TASK OBJECTIVE: Without changing a single word, restate the entries below.

Stored records
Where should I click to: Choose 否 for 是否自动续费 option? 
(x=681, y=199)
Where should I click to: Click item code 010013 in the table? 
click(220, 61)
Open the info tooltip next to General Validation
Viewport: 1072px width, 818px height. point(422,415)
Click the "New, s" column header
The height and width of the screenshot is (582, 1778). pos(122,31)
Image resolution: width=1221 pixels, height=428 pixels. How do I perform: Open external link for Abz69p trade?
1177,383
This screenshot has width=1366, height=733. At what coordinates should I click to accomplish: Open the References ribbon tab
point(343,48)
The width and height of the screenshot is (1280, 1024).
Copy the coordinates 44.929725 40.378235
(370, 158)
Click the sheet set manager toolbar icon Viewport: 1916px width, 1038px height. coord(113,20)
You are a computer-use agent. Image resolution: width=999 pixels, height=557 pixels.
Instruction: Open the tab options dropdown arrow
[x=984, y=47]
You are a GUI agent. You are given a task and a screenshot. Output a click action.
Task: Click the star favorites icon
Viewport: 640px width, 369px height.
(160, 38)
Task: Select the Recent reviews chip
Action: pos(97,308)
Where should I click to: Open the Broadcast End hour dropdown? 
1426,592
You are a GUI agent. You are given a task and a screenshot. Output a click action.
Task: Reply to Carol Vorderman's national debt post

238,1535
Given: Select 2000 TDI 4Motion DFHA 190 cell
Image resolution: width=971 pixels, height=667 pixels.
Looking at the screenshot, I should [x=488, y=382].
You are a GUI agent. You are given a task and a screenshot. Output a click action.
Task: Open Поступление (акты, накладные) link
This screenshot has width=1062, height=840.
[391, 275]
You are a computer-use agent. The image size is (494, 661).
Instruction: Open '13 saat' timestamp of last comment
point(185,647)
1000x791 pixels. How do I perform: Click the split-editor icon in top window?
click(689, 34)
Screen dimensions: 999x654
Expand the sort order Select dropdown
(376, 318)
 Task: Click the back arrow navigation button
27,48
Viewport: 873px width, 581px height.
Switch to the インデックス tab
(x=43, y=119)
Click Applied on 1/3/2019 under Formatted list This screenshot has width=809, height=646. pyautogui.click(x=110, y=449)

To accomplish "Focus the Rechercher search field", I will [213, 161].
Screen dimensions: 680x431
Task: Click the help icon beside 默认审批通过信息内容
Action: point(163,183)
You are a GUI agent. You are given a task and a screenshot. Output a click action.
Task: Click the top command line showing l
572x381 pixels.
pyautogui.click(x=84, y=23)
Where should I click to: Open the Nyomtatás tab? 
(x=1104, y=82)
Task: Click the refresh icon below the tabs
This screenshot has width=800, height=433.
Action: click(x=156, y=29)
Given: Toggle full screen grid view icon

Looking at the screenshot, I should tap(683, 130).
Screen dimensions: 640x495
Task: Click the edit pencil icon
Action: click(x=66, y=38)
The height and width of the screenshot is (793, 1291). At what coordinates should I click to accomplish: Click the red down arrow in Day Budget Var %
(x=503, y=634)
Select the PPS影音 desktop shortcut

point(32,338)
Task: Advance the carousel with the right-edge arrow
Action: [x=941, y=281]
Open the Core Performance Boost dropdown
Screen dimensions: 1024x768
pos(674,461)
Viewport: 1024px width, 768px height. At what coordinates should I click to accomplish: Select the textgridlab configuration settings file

EXERCISE RESPONSE:
Where should I click to: Choose 否 for 是否自动续费 option? 
(x=681, y=199)
Where should I click to: Click item code 010013 in the table? 
click(220, 61)
Open the info tooltip next to General Validation
Viewport: 1072px width, 818px height. point(422,415)
Click the "New, s" column header
The height and width of the screenshot is (582, 1778). pos(122,31)
Image resolution: width=1221 pixels, height=428 pixels. How do I perform: Open external link for Abz69p trade?
1177,383
This screenshot has width=1366, height=733. At what coordinates should I click to accomplish: Open the References ribbon tab
point(343,48)
The width and height of the screenshot is (1280, 1024).
Copy the coordinates 44.929725 40.378235
(370, 158)
Click the sheet set manager toolbar icon Viewport: 1916px width, 1038px height. coord(113,20)
You are a computer-use agent. Image resolution: width=999 pixels, height=557 pixels.
Instruction: Open the tab options dropdown arrow
[x=984, y=47]
You are a GUI agent. You are given a task and a screenshot. Output a click action.
Task: Click the star favorites icon
Viewport: 640px width, 369px height.
(160, 38)
Task: Select the Recent reviews chip
Action: pos(97,308)
Where should I click to: Open the Broadcast End hour dropdown? 
1426,592
You are a GUI agent. You are given a task and a screenshot. Output a click action.
Task: Reply to Carol Vorderman's national debt post

238,1535
Given: Select 2000 TDI 4Motion DFHA 190 cell
Image resolution: width=971 pixels, height=667 pixels.
Looking at the screenshot, I should [x=488, y=382].
You are a GUI agent. You are given a task and a screenshot. Output a click action.
Task: Open Поступление (акты, накладные) link
This screenshot has width=1062, height=840.
[391, 275]
You are a computer-use agent. The image size is (494, 661).
Instruction: Open '13 saat' timestamp of last comment
point(185,647)
1000x791 pixels. How do I perform: Click the split-editor icon in top window?
click(689, 34)
Screen dimensions: 999x654
Expand the sort order Select dropdown
(376, 318)
 Task: Click the back arrow navigation button
27,48
Viewport: 873px width, 581px height.
Switch to the インデックス tab
(x=43, y=119)
Click Applied on 1/3/2019 under Formatted list This screenshot has width=809, height=646. pyautogui.click(x=110, y=449)

To accomplish "Focus the Rechercher search field", I will [213, 161].
Screen dimensions: 680x431
Task: Click the help icon beside 默认审批通过信息内容
Action: point(163,183)
You are a GUI agent. You are given a task and a screenshot. Output a click action.
Task: Click the top command line showing l
572x381 pixels.
pyautogui.click(x=84, y=23)
Where should I click to: Open the Nyomtatás tab? 
(x=1104, y=82)
Task: Click the refresh icon below the tabs
This screenshot has width=800, height=433.
Action: click(x=156, y=29)
Given: Toggle full screen grid view icon

Looking at the screenshot, I should tap(683, 130).
Screen dimensions: 640x495
Task: Click the edit pencil icon
Action: click(x=66, y=38)
The height and width of the screenshot is (793, 1291). At what coordinates should I click to accomplish: Click the red down arrow in Day Budget Var %
(x=503, y=634)
Select the PPS影音 desktop shortcut

point(32,338)
Task: Advance the carousel with the right-edge arrow
Action: [x=941, y=281]
Open the Core Performance Boost dropdown
Screen dimensions: 1024x768
pos(674,461)
Viewport: 1024px width, 768px height. At what coordinates should I click to accomplish: Select the textgridlab configuration settings file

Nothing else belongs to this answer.